Purified red IscS was also oxidized with H₂O₂. As shown in Fig. 5, C and D, although the absorption peak at 395 nm of red IscS and wild-type IscS is not changed upon addition of H₂O₂, the absorption peak at 528 nm of red IscS is quickly shifted to 510 nm (Fig. 5C). The results further suggest that the absorption peaks at 395 nm and 528 nm of purified red IscS represent two distinct IscS. It should be pointed out that the absorption peak at 510 nm of red IscS is not stable at 37 °C and decreases quickly (Fig. 5C).

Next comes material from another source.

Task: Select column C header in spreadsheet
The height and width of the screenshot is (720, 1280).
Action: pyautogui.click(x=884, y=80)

However, when dithiothreitol is added to the incubation solution right after the addition of H₂O₂, the absorption peak at 510 nm is partially reversed back to 528 nm (data not shown), suggesting that oxidation of red IscS by H₂O₂ is at least partially reversible.

The cysteine desulfurase activity was also measured for purified red IscS and wild-type IscS when the proteins were oxidized or reduced. The enzyme activity of purified red IscS and wild-type IscS varies in different preparations and closely correlates with the amplitude of the absorption peak at 395 nm of the prepared proteins. Interestingly, although oxidation with H₂O₂ has very little or no effect on the enzyme activity of red IscS and wild-type IscS, reduction with sodium borohydride completely inactivates red IscS and wild-type IscS (Fig. 5, E and F). Because the reduced red IscS is inactive (Fig. 5E) but still has the absorption peak at 528 nm (Fig. 5A), and the oxidized red IscS remains largely active (Fig. 5E) but without 528 nm (Fig. 5C), we propose that the IscS fraction with the absorption peak at 528 nm is inactive to catalyze desulfurization of l-cysteine.

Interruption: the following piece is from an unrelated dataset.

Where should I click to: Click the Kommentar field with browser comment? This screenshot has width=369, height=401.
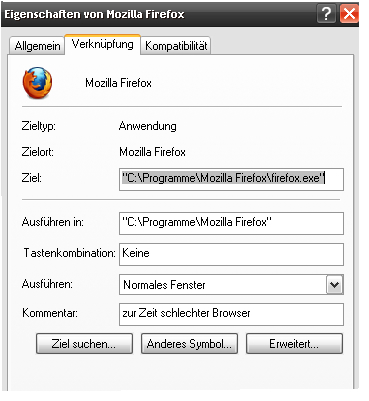231,314
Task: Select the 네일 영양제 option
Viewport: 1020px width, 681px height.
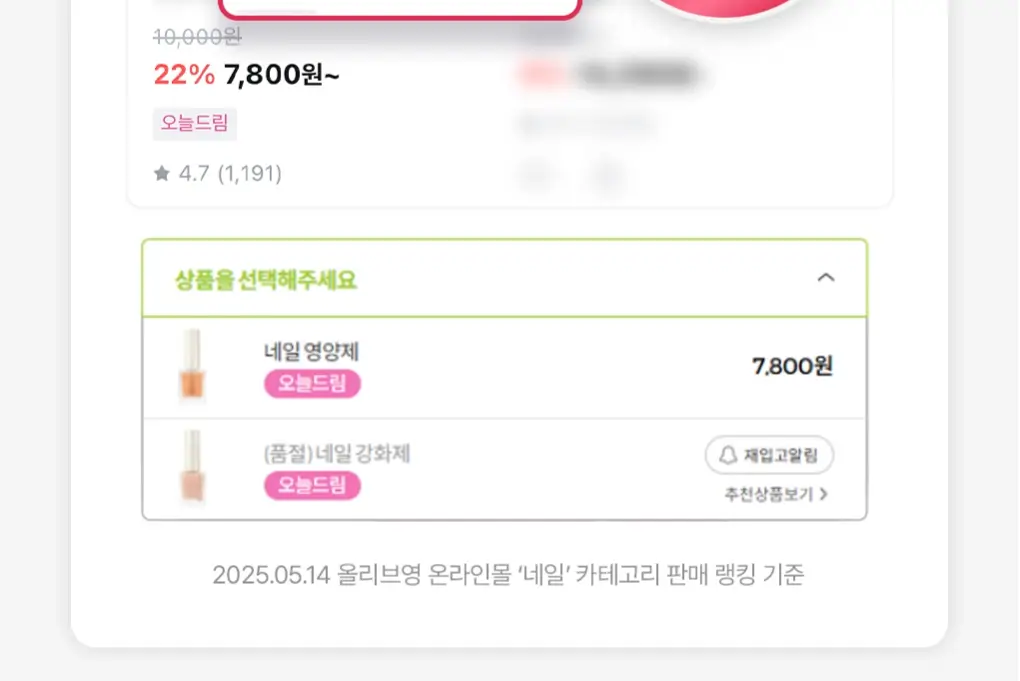Action: click(x=504, y=367)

Formation of Red IscS in Vitro

The transient absorption peak at 510 nm of purified red IscS after oxidization with H₂O₂ (Fig. 5C) is very close to the absorption peak at 506 nm of the proposed alanine-quinonoid intermediate in cysteine desulfurases from other organisms (4, 57). Conceivably, the absorption peak at 528 nm of purified red IscS could represent an alanine-quinonoid-like intermediate. To test this idea, we incubated wild-type IscS with l-alanine and sulfide, the two products produced from l-cysteine by IscS (4).

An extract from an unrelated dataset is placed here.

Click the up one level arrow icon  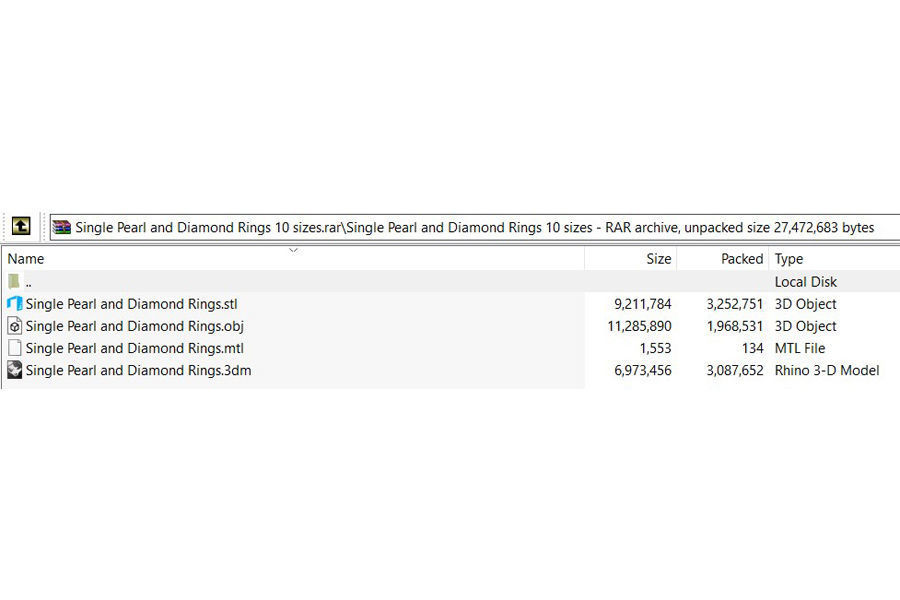(x=21, y=226)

Fig. 6A shows that, when wild-type IscS is incubated with excess l-alanine and sulfide under aerobic conditions, red IscS is gradually formed. In parallel experiments, incubation of wild-type IscS with d-alanine and sulfide or glycine and sulfide fails to produce red IscS (Fig. 6B), demonstrating that l-alanine is essential for the formation of red IscS in vitro. Red IscS formed in vitro has an absorption peak at 510 nm (Fig. 6A), which is the same as that of red IscS purified from E. coli cells after oxidation with H₂O₂ (Fig. 5C). Similar to that shown in Fig. 5C, the absorption peak at 510 nm of red IscS produced in vitro is not stable at 37 °C and disappears quickly (data not shown). Taken together, the results suggest that the absorption peaks at 528 nm and 510 nm of red IscS purified from E. coli cells with deletion of IscA/SufA represent the quinonoid-like intermediates at different redox states.

FIGURE 6. — **Formation of red IscS *in vitro*.** A, purified wild-type IscS (100 μm) was incubated with l-alanine (100 mm) and Na₂S (100 mm) in the presence of Tris (120 mm (pH 8.0)) at room temperature. The UV-visible absorption spectra were taken at 0, 1 min, 1 h, 2 h, 3 h, and 4 h. *Inset*, a photograph of IscS proteins before (1) and after (2) incubation with l-alanine and Na₂S at room temperature for 3 h. B, l-alanine is essential for formation of red IscS *in vitro*. Purified wild-type IscS (100 μm) was incubated with buffer (*spectrum 1*), l-alanine (100 mm, *spectrum 2*), d-alanine (100 mm, *spectrum 3*), or glycine (100 mm, *spectrum 4*) in the presence of Na₂S (100 mm) and Tris (120 mm (pH 8.0)) at room temperature. Spectra were taken after incubation at room temperature for 3 h.

Discussion

In this study, we report that deletion of the proposed iron chaperones IscA/SufA or depletion of intracellular iron results in the accumulation of a red-colored cysteine desulfurase IscS in E. coli cells under aerobic growth conditions. Red IscS can also be produced in vitro by incubating wild-type IscS with excess l-alanine and sulfide under aerobic conditions. We propose that deletion of IscA/SufA may block iron delivery for iron-sulfur cluster biogenesis, therefore impeding the sulfur delivery of cysteine desulfurase IscS, and result in the accumulation of red IscS intermediate in E. coli cells. The results also represent the first evidence for the physiological interplay between the proposed iron chaperones IscA/SufA and major cysteine desulfurase IscS in iron-sulfur cluster biogenesis in E. coli cells under aerobic growth conditions.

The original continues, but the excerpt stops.